Objective: Bariatric surgery is one of the fastest growing hospital procedures, but with a 40% complication rate in 2001. Between 2001 and 2005 bariatric surgeries grew by 113%. Our objective is to examine how 6-month complications improved between 2001 and 2006, using a nationwide, population-based sample. DATA/DESIGN: We examined insurance claims in 2001-2002 and 2005-2006 for 9582 bariatric surgeries, at 652 hospitals, among a population of 16 million non-elderly people.
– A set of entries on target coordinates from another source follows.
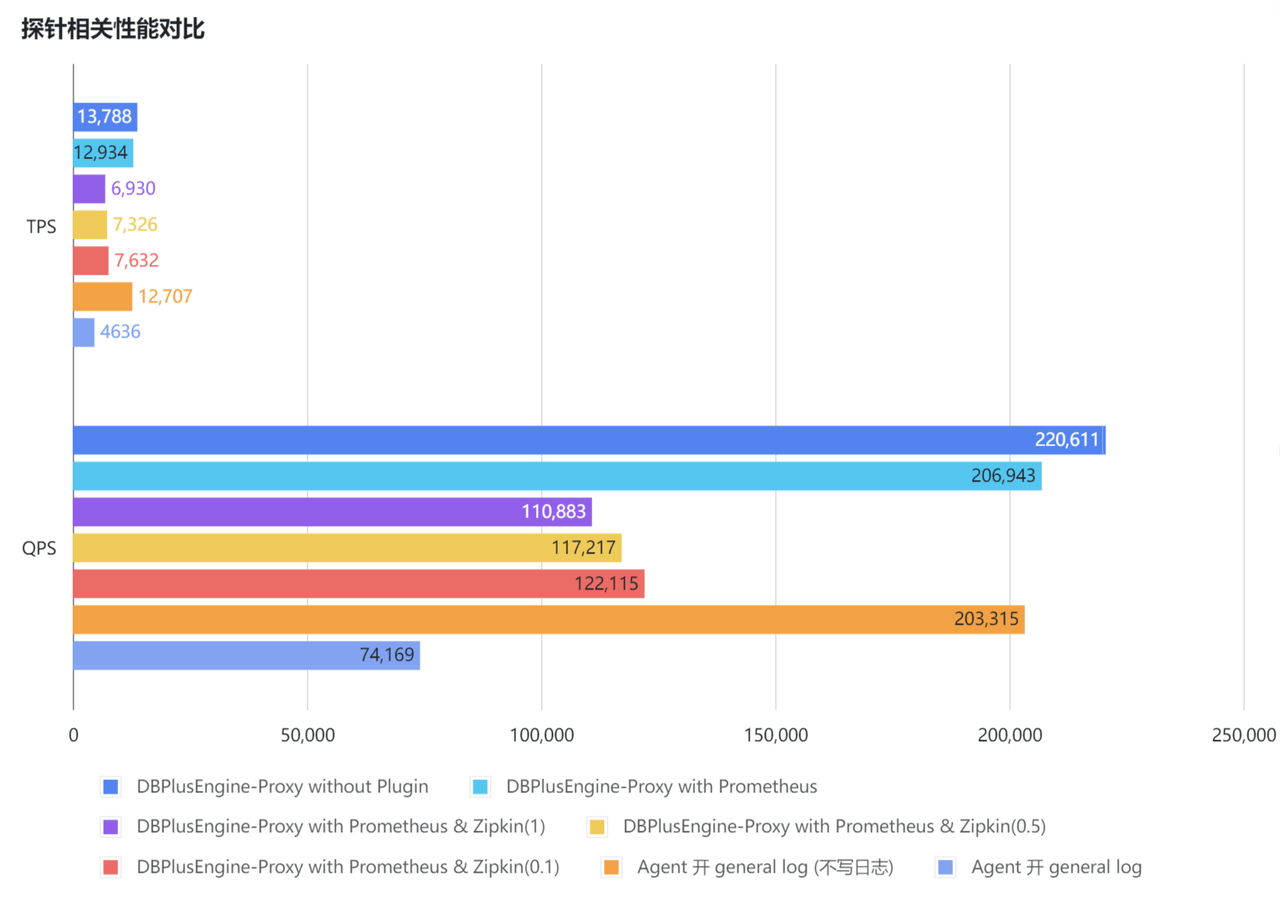Click yellow legend swatch for Zipkin(0.5)

(597, 827)
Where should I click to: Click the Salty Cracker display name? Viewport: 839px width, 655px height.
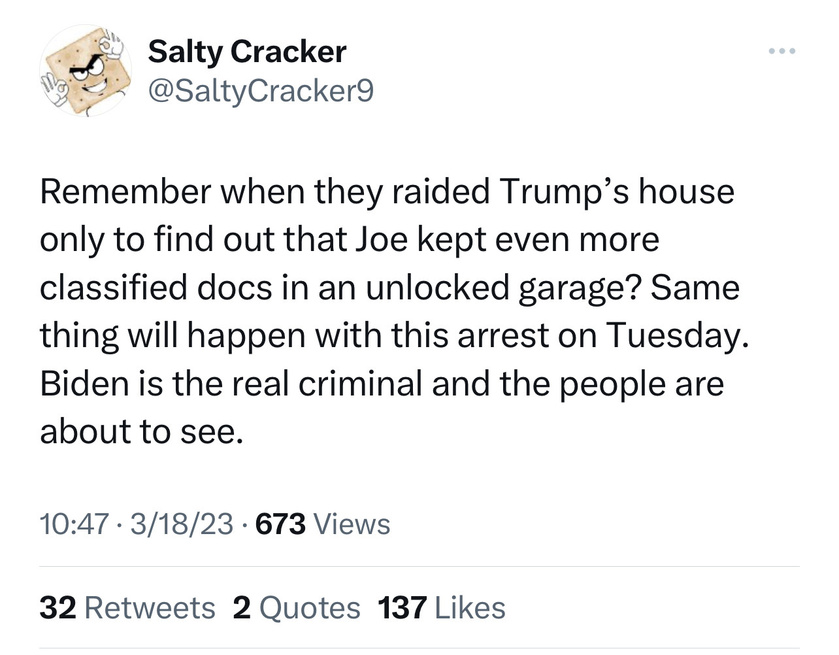(x=247, y=52)
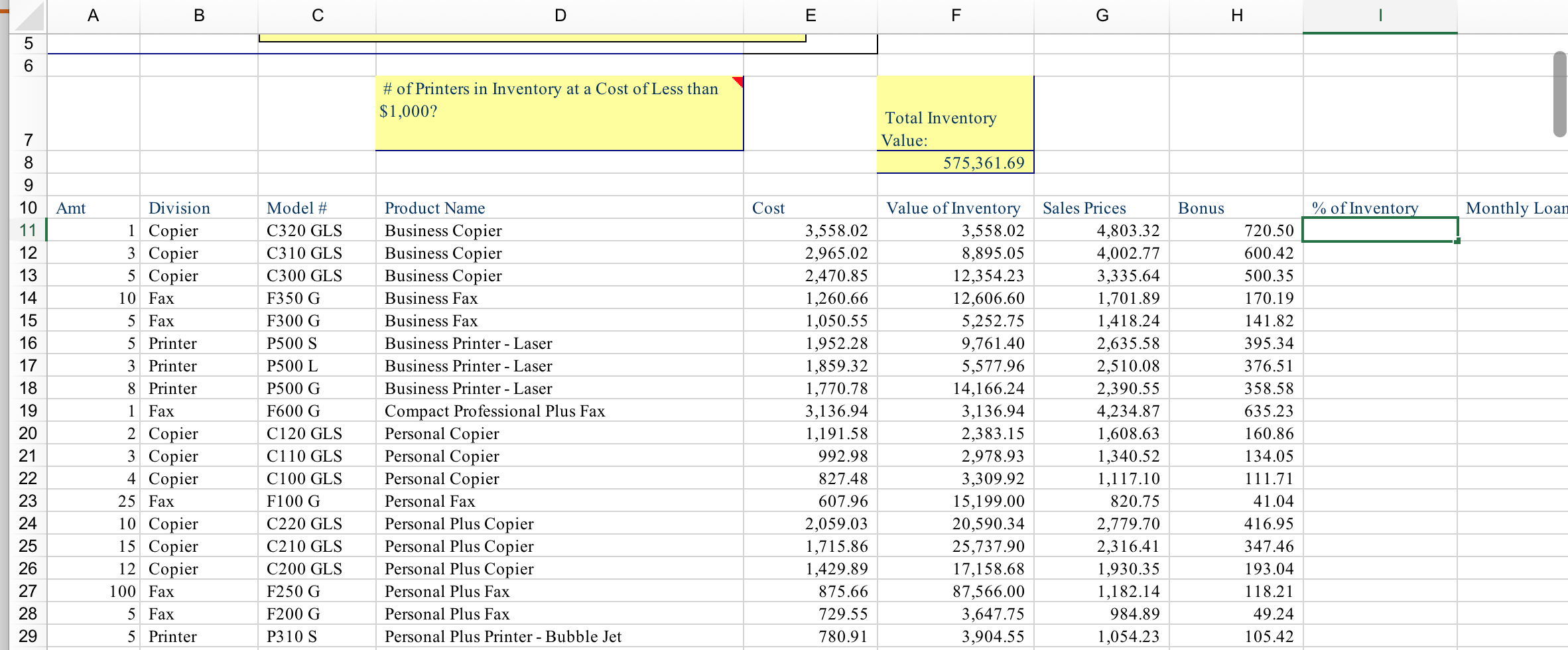Click the yellow printers inventory question note
This screenshot has height=650, width=1568.
[559, 113]
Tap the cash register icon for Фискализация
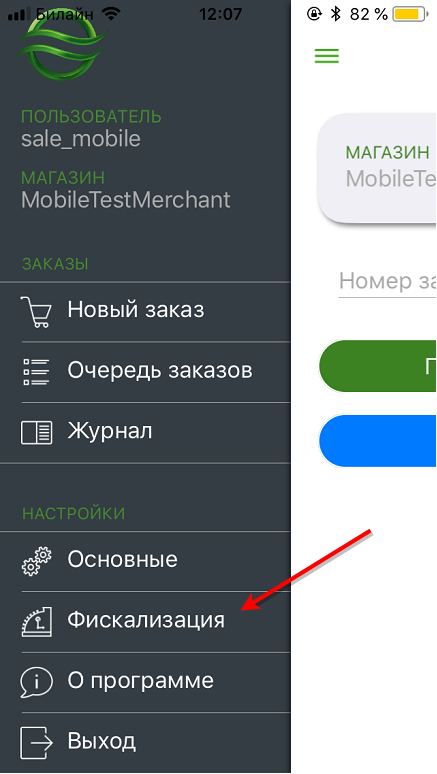This screenshot has height=774, width=437. tap(37, 621)
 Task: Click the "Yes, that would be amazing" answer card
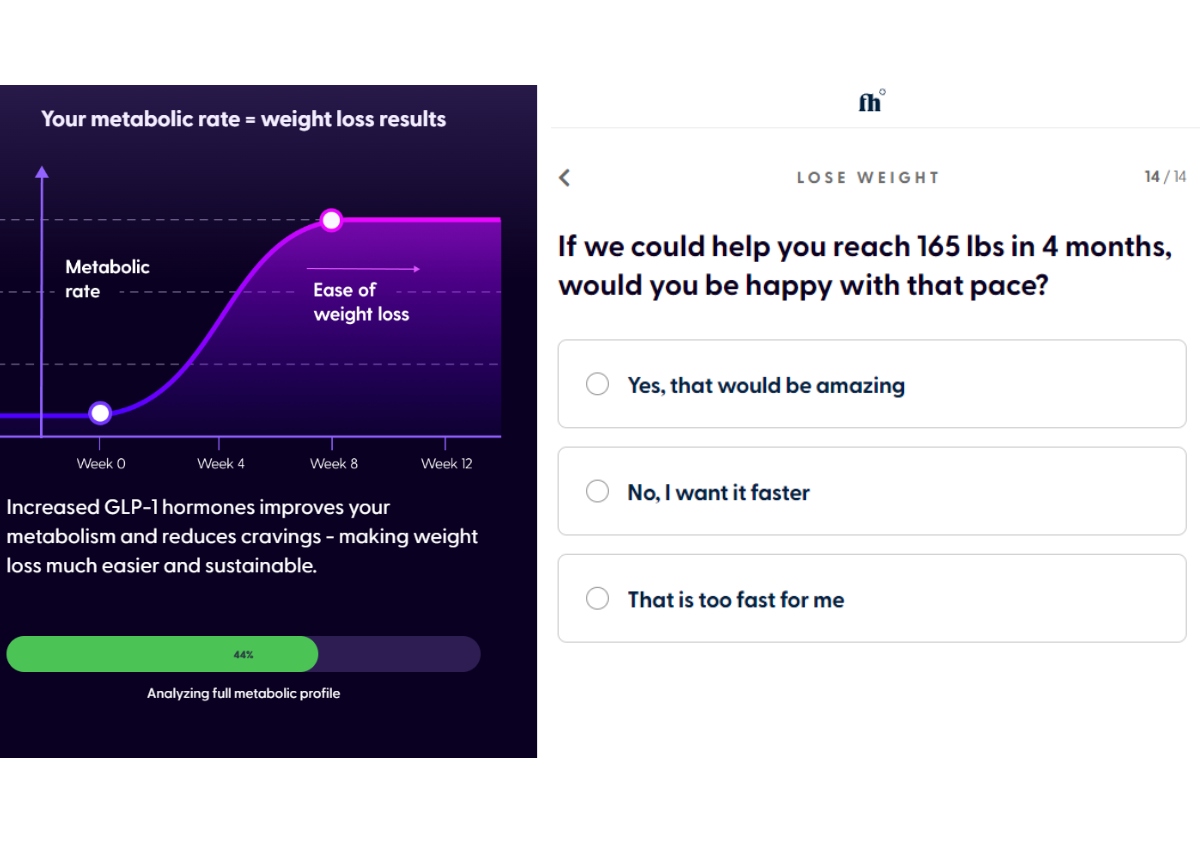pos(871,384)
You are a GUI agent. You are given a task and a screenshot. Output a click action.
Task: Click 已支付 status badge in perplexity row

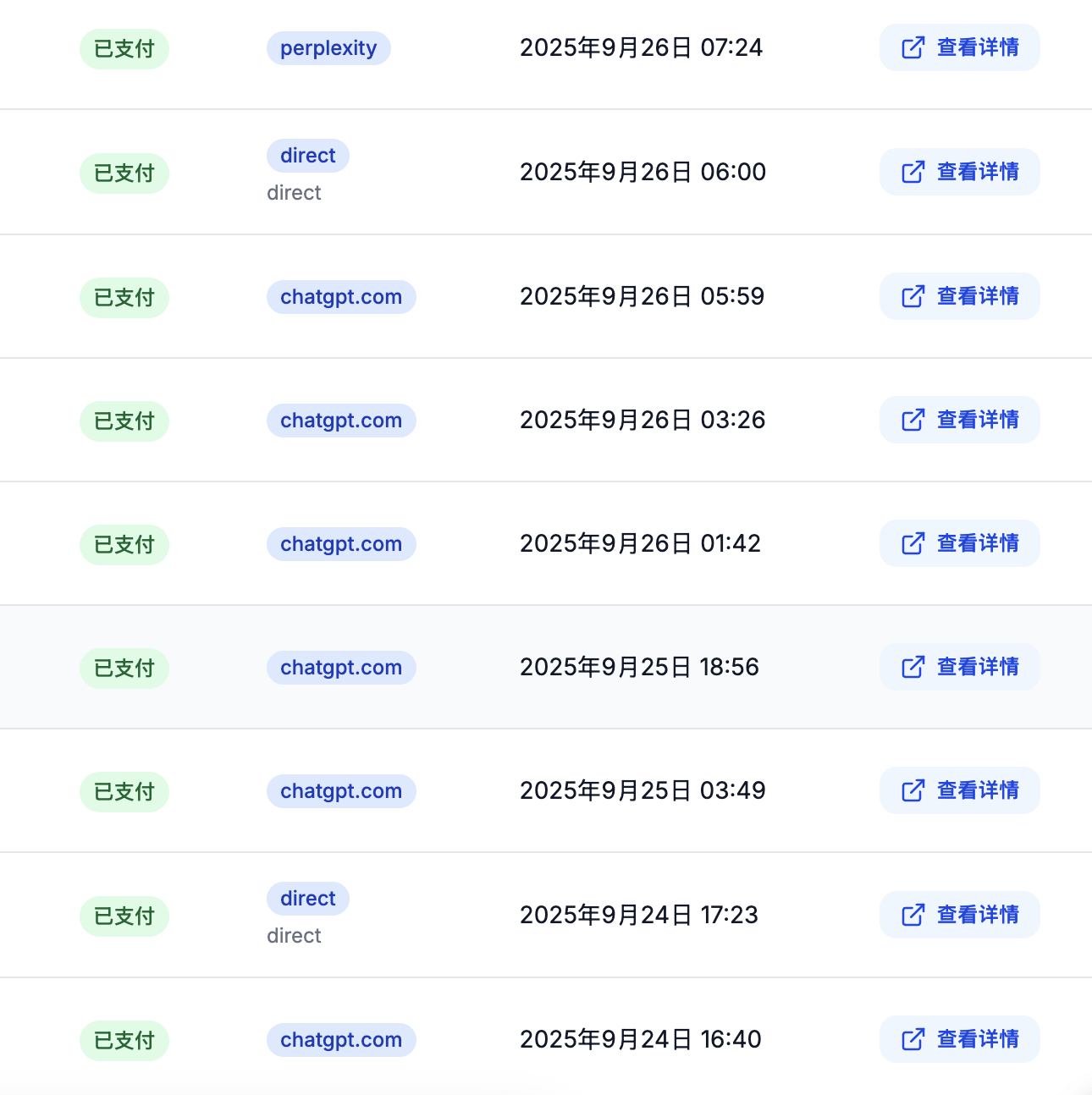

Outcomes and costs were risk-adjusted using multivariate regression methods with hospital fixed effects.
Principal findings: Between 2001 and 2006, while older and sicker patients underwent the surgery, the 180-day risk-adjusted complication rate declined 21% from 41.7% to 32.8%. Most of the improvement was in the initial hospital stay, where the risk-adjusted inpatient complication rate declined 37%, from 23.6% to 14.8%. Risk-adjusted rates of readmissions with complications declined 31%, from 9.8% to 6.8%. Risk-adjusted hospital days declined from 6 to 3.7 days, and risk-adjusted and inflation-adjusted payments declined 6%.Improvements in complication rates and readmission rates were associated with a within-hospital 30% increase in hospital volume. Volume had no impact on costs. The use of laparoscopy, which increased from 9% to 71%, reduced costs by 12%, while gastric banding decreased costs by 20%. Laparoscopy had no impact on readmissions, but the increase in banding without bypass reduced readmissions.
Conclusions: Improvements in bariatric outcomes and costs were due to a mix of within-hospital volume increases, a move to a laparoscopic technique, and an increase in banding without bypass.